**DATA FOR ANALYSIS:**

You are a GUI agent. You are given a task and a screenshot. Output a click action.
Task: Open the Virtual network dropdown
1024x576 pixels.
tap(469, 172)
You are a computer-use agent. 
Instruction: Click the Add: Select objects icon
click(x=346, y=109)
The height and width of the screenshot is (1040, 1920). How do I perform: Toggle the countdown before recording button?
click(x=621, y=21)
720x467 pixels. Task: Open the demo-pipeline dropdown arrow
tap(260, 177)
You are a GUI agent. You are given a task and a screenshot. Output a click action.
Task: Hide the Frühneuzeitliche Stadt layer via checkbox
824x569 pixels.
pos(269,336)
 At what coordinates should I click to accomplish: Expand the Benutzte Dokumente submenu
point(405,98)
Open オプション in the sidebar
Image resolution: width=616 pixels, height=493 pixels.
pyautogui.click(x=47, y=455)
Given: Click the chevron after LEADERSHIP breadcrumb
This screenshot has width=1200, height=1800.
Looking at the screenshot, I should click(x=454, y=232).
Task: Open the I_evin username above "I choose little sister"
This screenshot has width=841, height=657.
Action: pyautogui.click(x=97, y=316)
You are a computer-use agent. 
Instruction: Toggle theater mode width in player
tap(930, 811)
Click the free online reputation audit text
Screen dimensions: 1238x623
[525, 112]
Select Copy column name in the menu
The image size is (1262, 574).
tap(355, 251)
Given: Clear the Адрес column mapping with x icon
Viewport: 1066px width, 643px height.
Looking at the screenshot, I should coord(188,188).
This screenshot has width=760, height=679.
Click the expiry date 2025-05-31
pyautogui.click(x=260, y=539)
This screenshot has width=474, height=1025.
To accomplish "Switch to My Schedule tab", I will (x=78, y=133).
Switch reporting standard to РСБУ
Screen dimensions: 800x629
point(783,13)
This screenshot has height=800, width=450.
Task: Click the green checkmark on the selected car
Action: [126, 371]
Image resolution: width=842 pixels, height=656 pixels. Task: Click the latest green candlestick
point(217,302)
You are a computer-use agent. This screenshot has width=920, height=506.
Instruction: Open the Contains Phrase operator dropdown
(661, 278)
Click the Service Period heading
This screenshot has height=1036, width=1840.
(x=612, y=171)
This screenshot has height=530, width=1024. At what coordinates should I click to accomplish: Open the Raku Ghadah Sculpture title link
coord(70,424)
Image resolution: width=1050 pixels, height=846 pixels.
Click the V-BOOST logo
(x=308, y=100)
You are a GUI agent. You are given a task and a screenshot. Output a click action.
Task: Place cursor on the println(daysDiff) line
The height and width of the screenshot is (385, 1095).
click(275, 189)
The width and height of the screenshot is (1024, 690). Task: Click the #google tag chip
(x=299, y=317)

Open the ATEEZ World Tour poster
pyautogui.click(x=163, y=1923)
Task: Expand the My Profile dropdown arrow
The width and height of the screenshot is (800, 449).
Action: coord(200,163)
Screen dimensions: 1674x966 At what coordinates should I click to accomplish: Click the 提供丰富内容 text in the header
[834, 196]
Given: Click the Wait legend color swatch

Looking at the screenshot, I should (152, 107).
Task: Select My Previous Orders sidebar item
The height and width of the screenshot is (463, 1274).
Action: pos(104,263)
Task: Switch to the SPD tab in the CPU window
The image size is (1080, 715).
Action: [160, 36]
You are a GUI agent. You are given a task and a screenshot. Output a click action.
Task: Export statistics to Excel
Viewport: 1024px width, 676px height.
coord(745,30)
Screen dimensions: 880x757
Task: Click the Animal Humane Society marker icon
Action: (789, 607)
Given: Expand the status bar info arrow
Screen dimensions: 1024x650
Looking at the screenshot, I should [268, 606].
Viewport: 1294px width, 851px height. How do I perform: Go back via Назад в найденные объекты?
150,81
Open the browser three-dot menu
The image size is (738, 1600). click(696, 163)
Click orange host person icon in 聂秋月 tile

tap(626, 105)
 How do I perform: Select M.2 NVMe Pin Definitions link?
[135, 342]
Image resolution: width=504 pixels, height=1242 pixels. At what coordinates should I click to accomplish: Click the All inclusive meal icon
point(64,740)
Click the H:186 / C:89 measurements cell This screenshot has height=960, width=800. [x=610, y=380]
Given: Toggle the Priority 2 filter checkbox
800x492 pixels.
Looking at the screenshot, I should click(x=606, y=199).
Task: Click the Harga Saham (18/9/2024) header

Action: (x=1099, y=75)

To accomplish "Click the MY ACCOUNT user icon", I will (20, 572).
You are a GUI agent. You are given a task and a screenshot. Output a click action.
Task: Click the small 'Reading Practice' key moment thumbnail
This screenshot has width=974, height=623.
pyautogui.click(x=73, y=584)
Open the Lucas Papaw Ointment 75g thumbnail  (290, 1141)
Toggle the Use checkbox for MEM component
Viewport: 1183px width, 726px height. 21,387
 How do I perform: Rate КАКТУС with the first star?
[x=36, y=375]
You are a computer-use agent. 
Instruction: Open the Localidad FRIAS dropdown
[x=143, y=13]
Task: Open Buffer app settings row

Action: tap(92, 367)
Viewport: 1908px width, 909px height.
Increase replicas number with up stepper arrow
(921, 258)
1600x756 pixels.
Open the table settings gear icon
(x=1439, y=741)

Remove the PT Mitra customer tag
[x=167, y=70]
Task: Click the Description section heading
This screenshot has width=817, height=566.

**PROBLEM:**
Where the listing above reaches the line that contains "Open the browser three-dot menu", start retyping, and finish with the line that contains "Click the H:186"; reproduce those lines exactly and no others.

**RESPONSE:**
Open the browser three-dot menu
The image size is (738, 1600). click(696, 163)
Click orange host person icon in 聂秋月 tile

tap(626, 105)
 How do I perform: Select M.2 NVMe Pin Definitions link?
[135, 342]
Image resolution: width=504 pixels, height=1242 pixels. At what coordinates should I click to accomplish: Click the All inclusive meal icon
point(64,740)
Click the H:186 / C:89 measurements cell This screenshot has height=960, width=800. [x=610, y=380]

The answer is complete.